Zain-ul-Hassan

Personal information
- Born: 28 October 2000 (age 25) Islamabad, Pakistan
- Batting: Left-handed
- Bowling: Right-arm medium

Domestic team information
- 2018: Worcestershire
- 2023-present: Glamorgan (squad no. 27)
- FC debut: 18 May 2023 Glamorgan v Sussex
- LA debut: 19 June 2018 Worcestershire v West Indies A

Career statistics
| Competition | FC | LA | T20 |
| Matches | 39 | 16 | 3 |
| Runs scored | 1,524 | 300 | 14 |
| Batting average | 23.44 | 23.07 | 14.00 |
| 100s/50s | 1/4 | 0/2 | 0/0 |
| Top score | 143 | 65 | 11 |
| Balls bowled | 3,883 | 648 | 54 |
| Wickets | 51 | 22 | 0 |
| Bowling average | 39.60 | 27.86 | – |
| 5 wickets in innings | 1 | 0 | – |
| 10 wickets in match | 0 | 0 | – |
| Best bowling | 5/14 | 4/25 | – |
| Catches/stumpings | 10/– | 2/– | 1/– |
- Source: ESPNcricinfo, 27 September 2026

= Zain-ul-Hassan =

Pakistani-born English cricketer

Zain-ul-Hassan (born 28 October 2000) is a Pakistani-born English cricketer who plays professional cricket in Wales.

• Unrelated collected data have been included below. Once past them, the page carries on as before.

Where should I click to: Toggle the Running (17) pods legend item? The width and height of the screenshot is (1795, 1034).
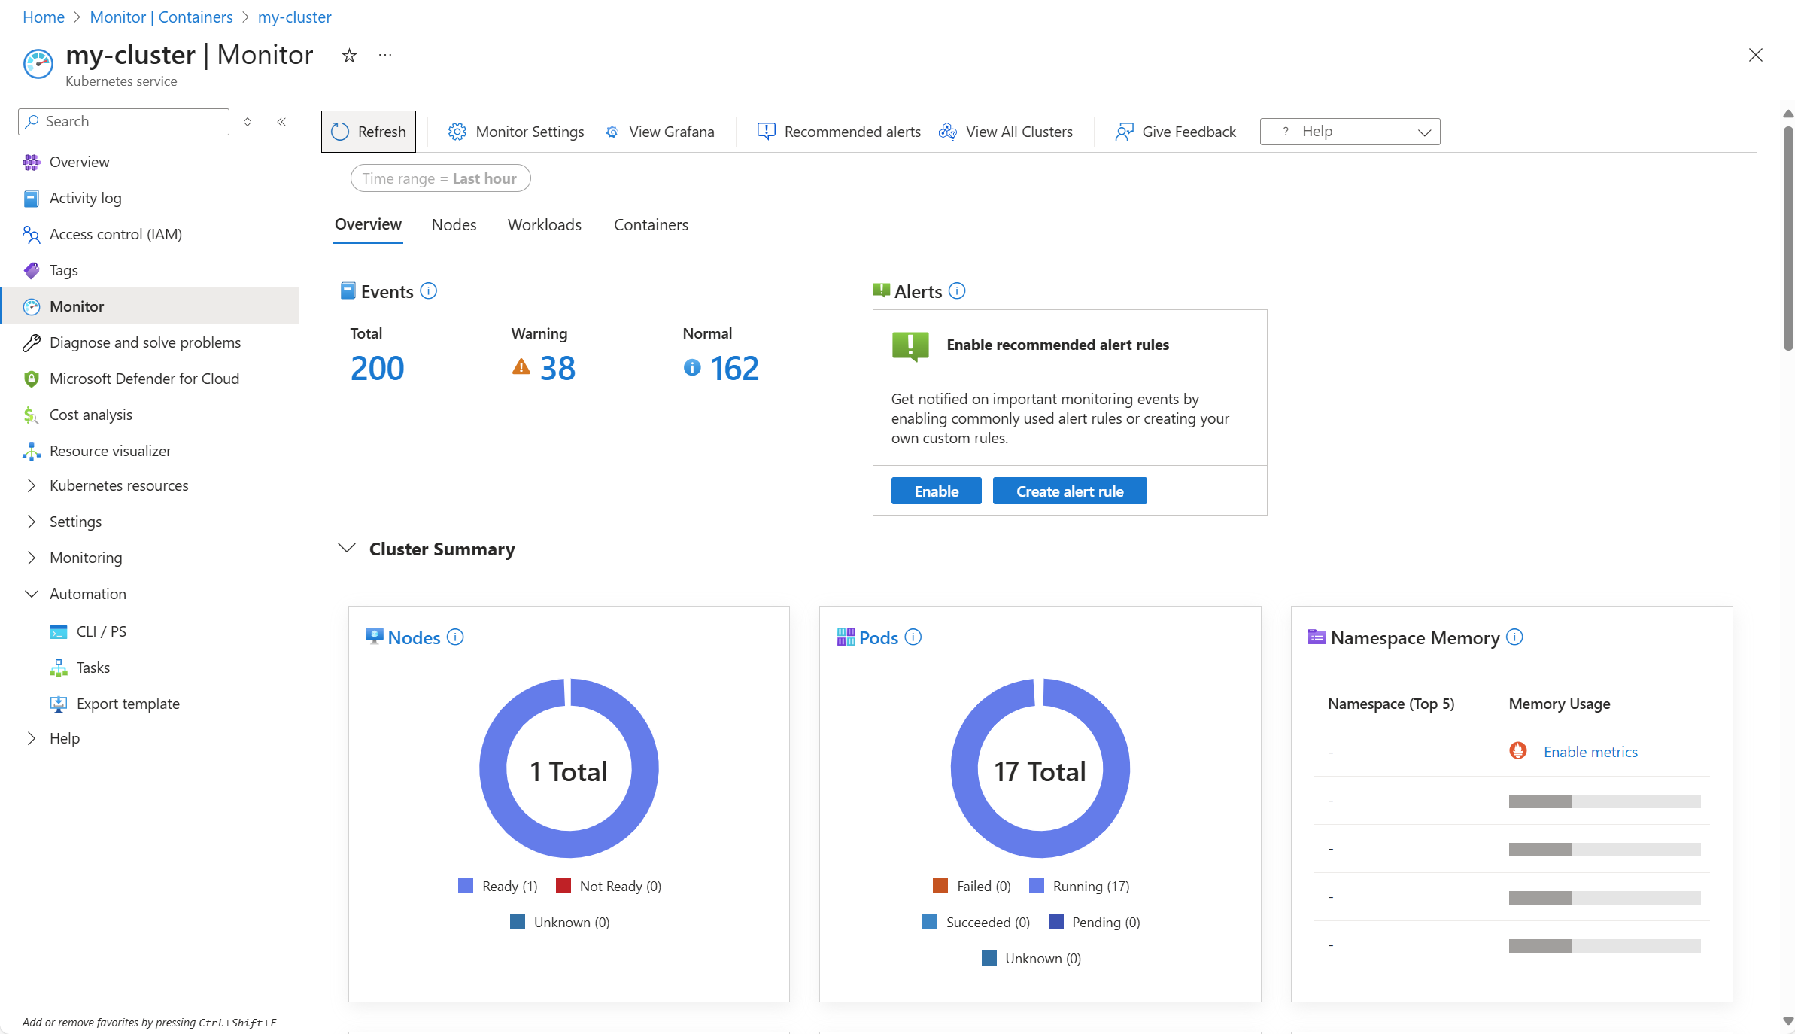[1080, 886]
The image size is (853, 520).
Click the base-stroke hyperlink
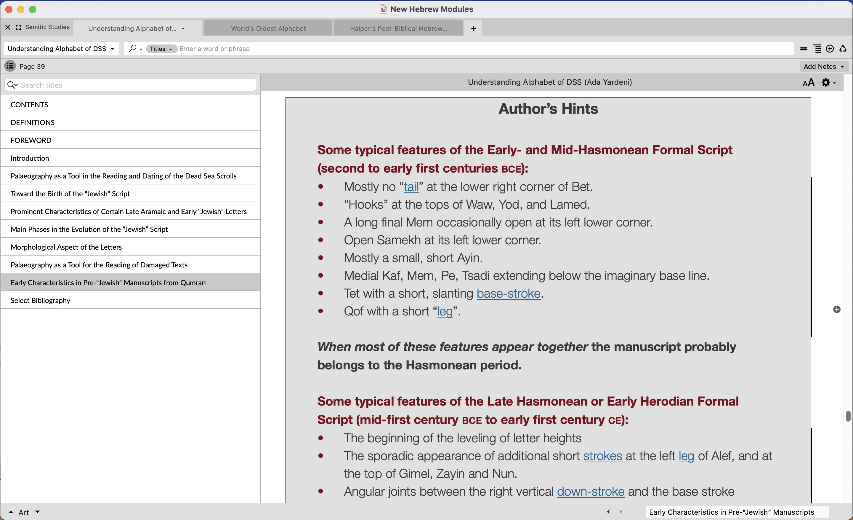tap(508, 293)
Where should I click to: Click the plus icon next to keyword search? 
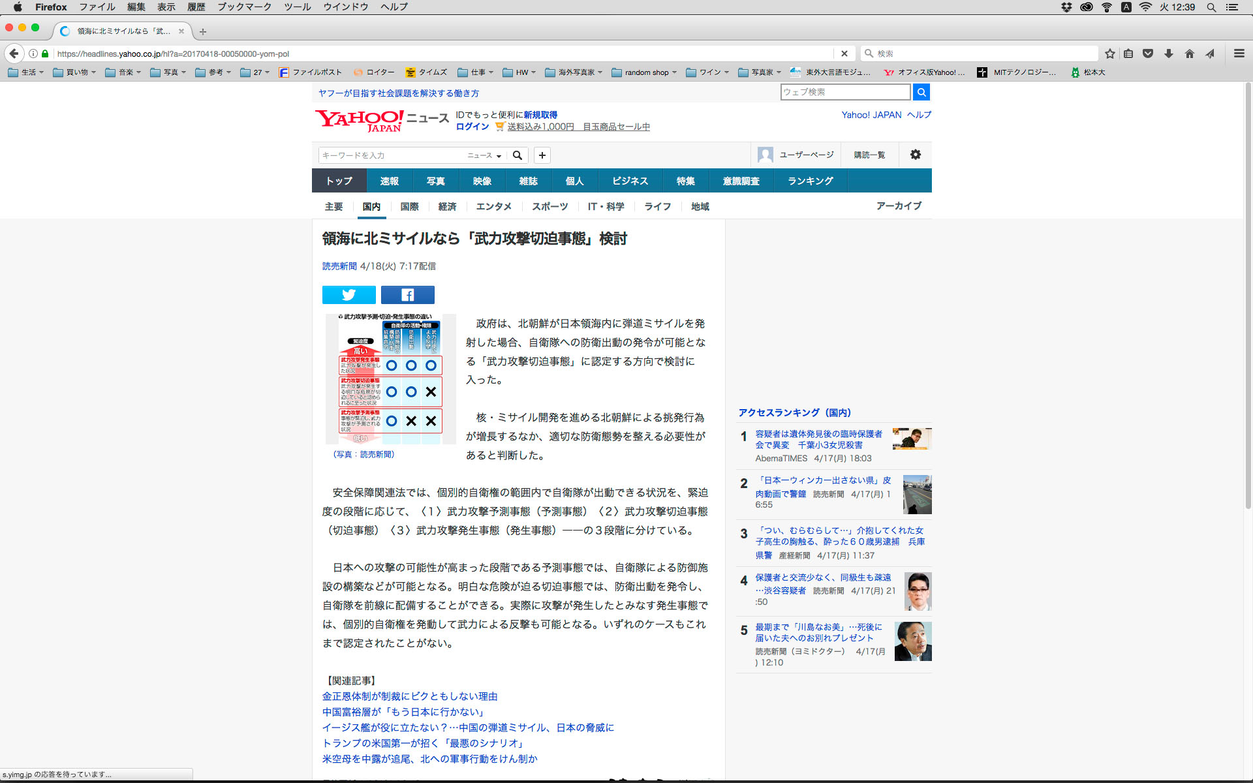[542, 155]
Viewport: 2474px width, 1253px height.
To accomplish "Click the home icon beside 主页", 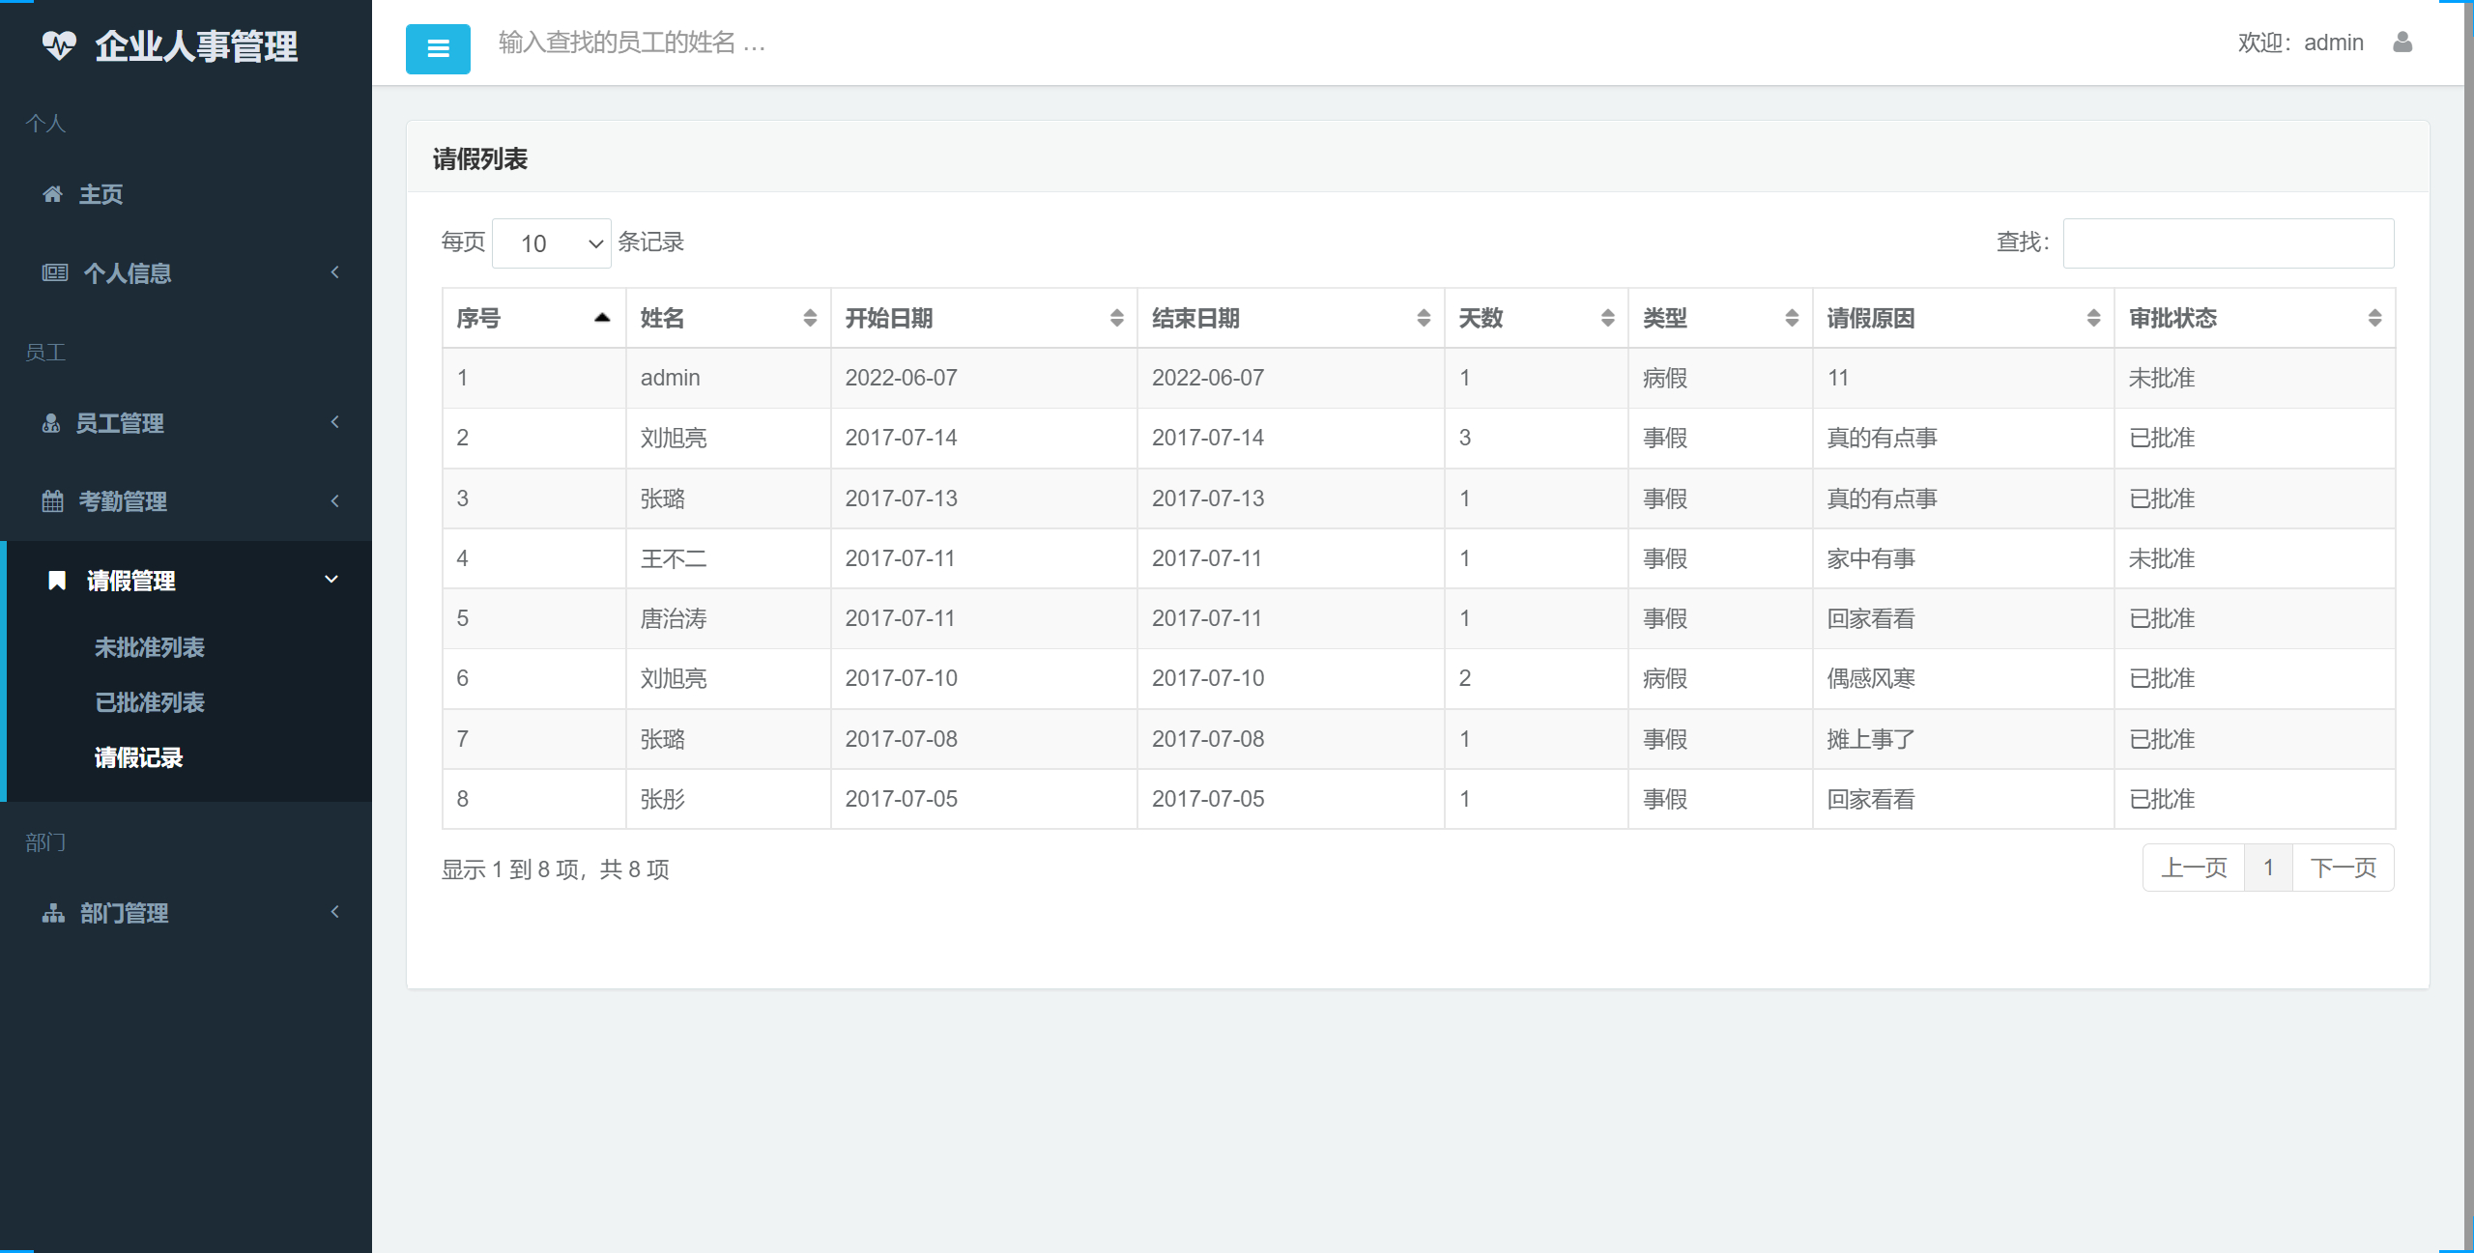I will (54, 194).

His family moved to England when he was seven years old. He made his List A debut for Worcestershire against the West Indies A in a tri-series warm-up match on 19 June 2018. After playing for the South Asian Cricket Academy, he joined Glamorgan ahead of the 2023 county season.